● **SOURCE DOCUMENT**:
▶
I had felt the call lately to try dmt again, though I knew intuitively I would return to the place that always is, always has been and always will be, it is easy to lose touch with such a realm. I've really been depressed and down lately, for many reasons, but as we know, these reasons are usually just nonsense in disguise as legitimacy. I could go into some of the struggles I've been having, but honestly, the Help and Healing section would be better suited for this if I ever decide to legitimize my anxieties by writing about them.
I went to a friend's house, and after much ado, my friend and I, after smudging with sage, began our journey. No amount of DMT was loaded, as the GVG is so full with resin and leftover DMT that there was no reason to pack any. (I don't know what others around here think of 'resin' hitting, but it has always worked for SWIM and produced experiences identical to fresh freebase). SWIM took one rip, exhaled in about a second, too early I thought. The dark room began to fill with geometry and my body and head lit up with energy. SWIM went for the second rip, held it a few seconds longer, then after exhaling a large cloud, proceeded to lie back on the bed.
◀
● **SUPPLIED ENTRIES**:
▶
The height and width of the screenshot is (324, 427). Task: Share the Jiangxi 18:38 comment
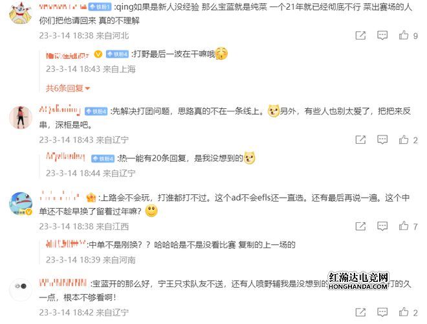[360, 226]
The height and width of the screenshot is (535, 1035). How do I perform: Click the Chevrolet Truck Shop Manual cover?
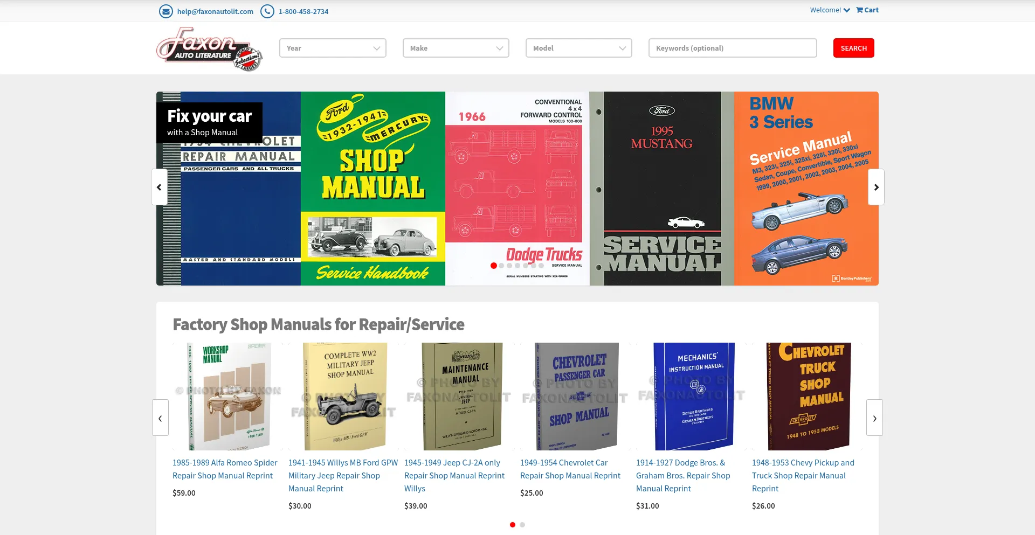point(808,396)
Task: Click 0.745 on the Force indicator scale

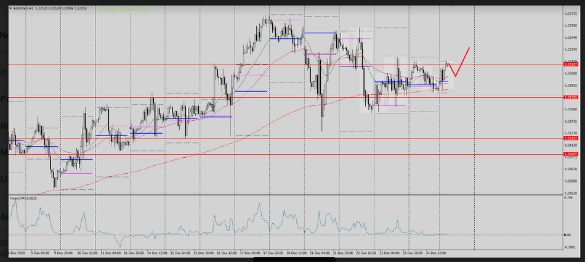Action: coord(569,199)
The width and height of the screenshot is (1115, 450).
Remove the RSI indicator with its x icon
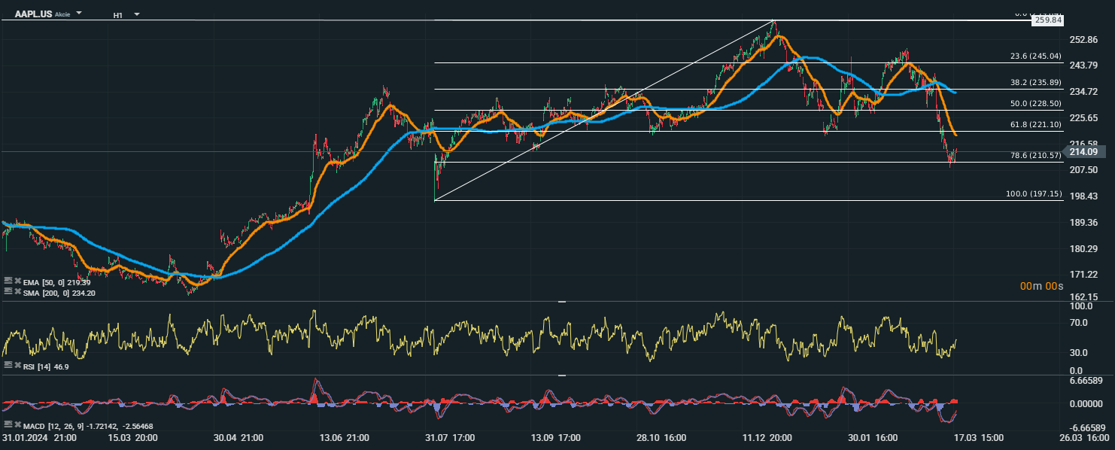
◀
▶
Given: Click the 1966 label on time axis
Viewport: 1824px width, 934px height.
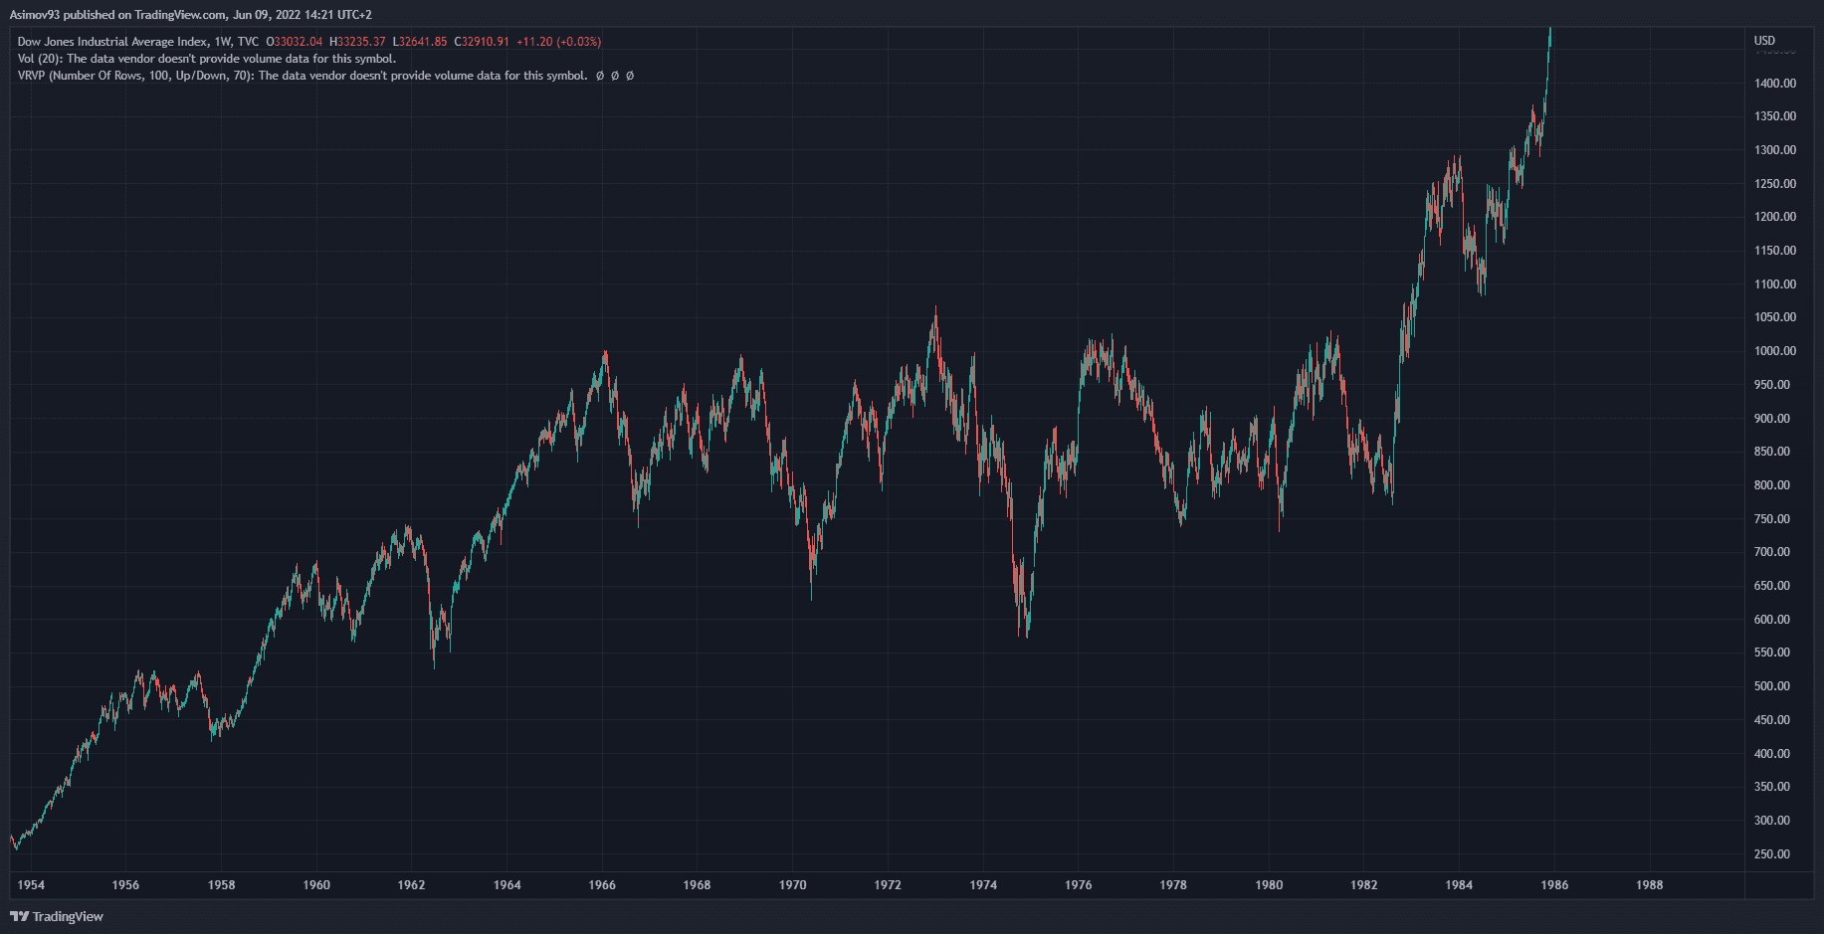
◀
▶
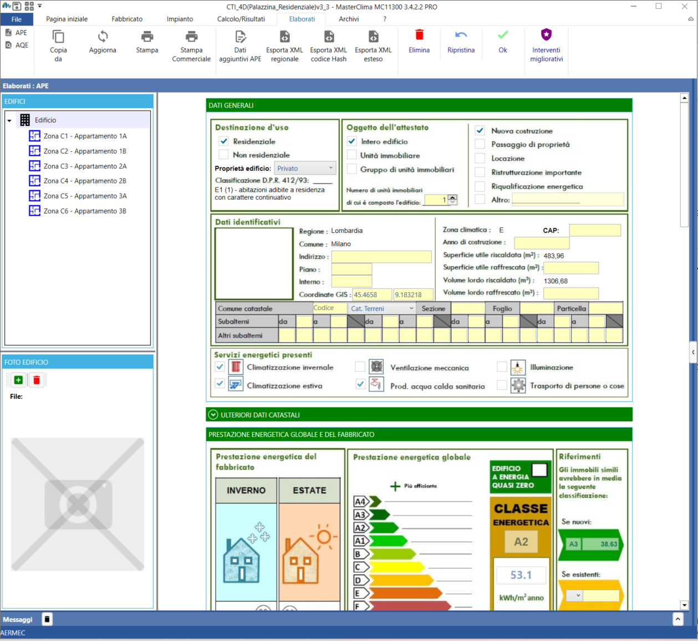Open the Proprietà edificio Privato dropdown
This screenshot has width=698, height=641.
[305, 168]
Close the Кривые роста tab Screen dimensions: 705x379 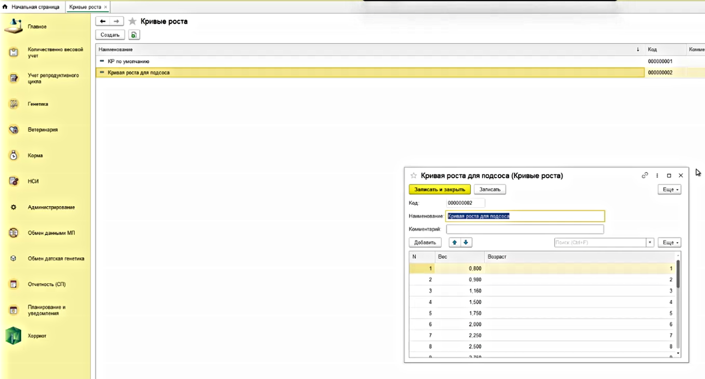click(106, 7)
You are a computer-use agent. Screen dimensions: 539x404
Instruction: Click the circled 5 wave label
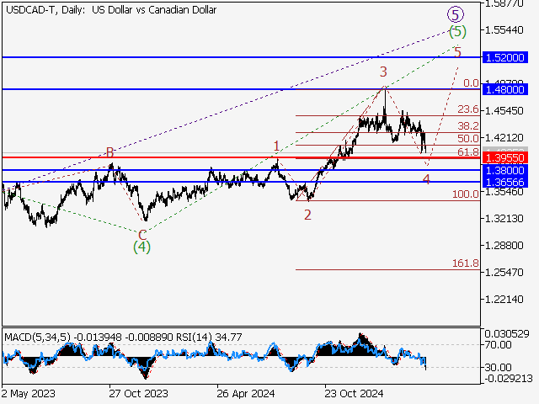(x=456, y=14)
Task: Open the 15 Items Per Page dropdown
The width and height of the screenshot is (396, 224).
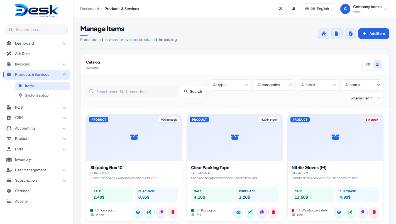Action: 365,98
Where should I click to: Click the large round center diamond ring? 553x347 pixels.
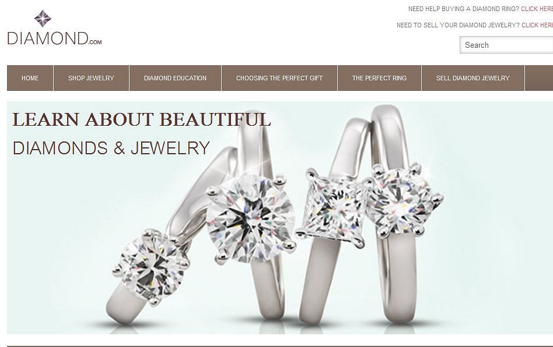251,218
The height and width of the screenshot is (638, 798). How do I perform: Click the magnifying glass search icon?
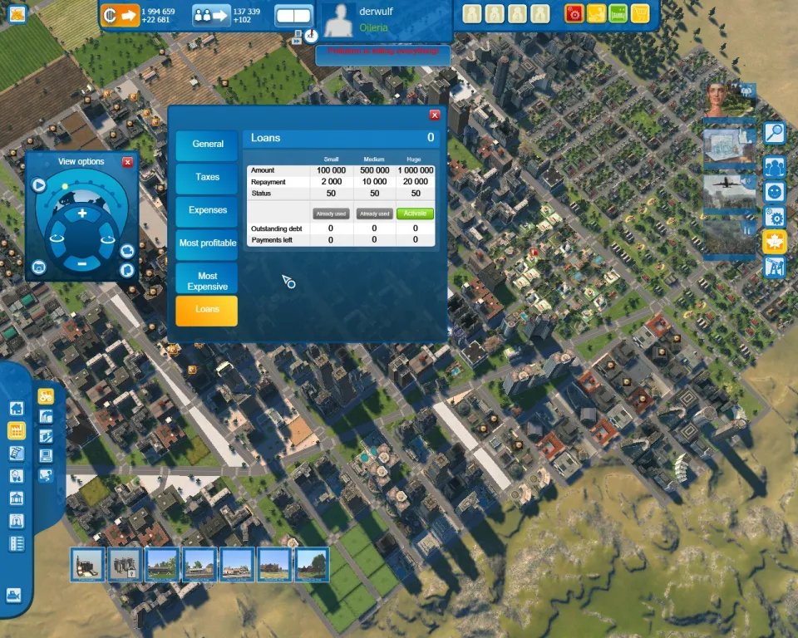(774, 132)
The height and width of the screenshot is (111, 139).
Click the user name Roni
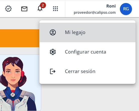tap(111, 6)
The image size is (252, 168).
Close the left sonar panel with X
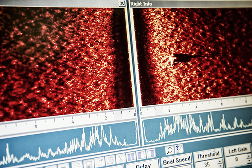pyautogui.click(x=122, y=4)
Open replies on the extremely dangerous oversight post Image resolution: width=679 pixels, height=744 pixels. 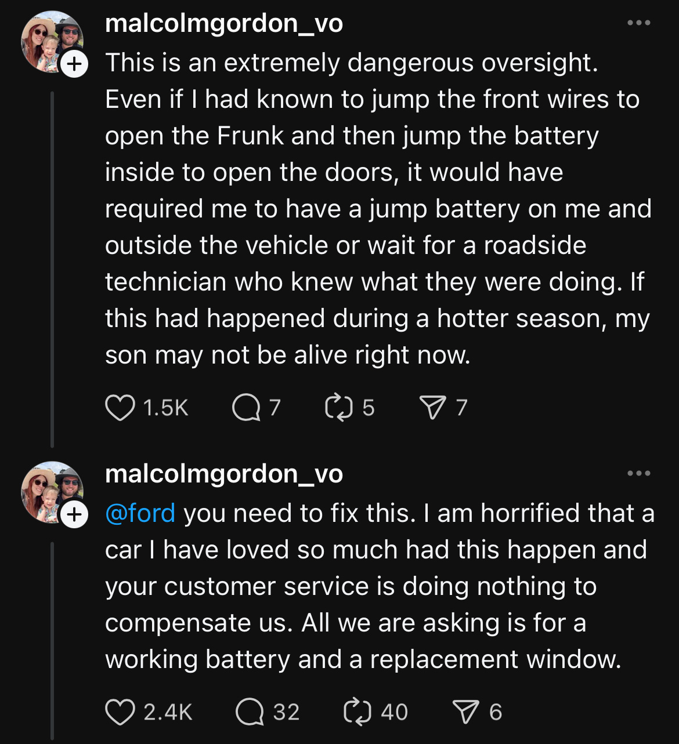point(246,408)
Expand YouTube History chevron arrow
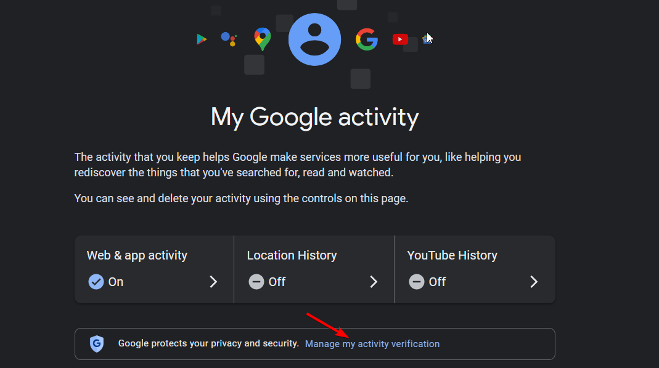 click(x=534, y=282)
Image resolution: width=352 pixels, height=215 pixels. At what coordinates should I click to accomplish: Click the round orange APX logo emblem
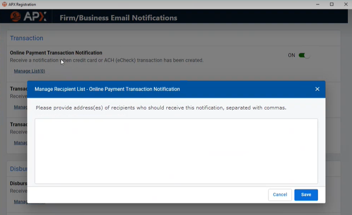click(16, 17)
◀
● **YOUR INSTRUCTIONS**:
Return the part of the DMT account that begins at the words "I went to a" and stops after "on the bed.". Work only from the DMT account and disregard the rows.

● **SOLUTION FOR THIS EXERCISE**:
I went to a friend's house, and after much ado, my friend and I, after smudging with sage, began our journey. No amount of DMT was loaded, as the GVG is so full with resin and leftover DMT that there was no reason to pack any. (I don't know what others around here think of 'resin' hitting, but it has always worked for SWIM and produced experiences identical to fresh freebase). SWIM took one rip, exhaled in about a second, too early I thought. The dark room began to fill with geometry and my body and head lit up with energy. SWIM went for the second rip, held it a few seconds longer, then after exhaling a large cloud, proceeded to lie back on the bed.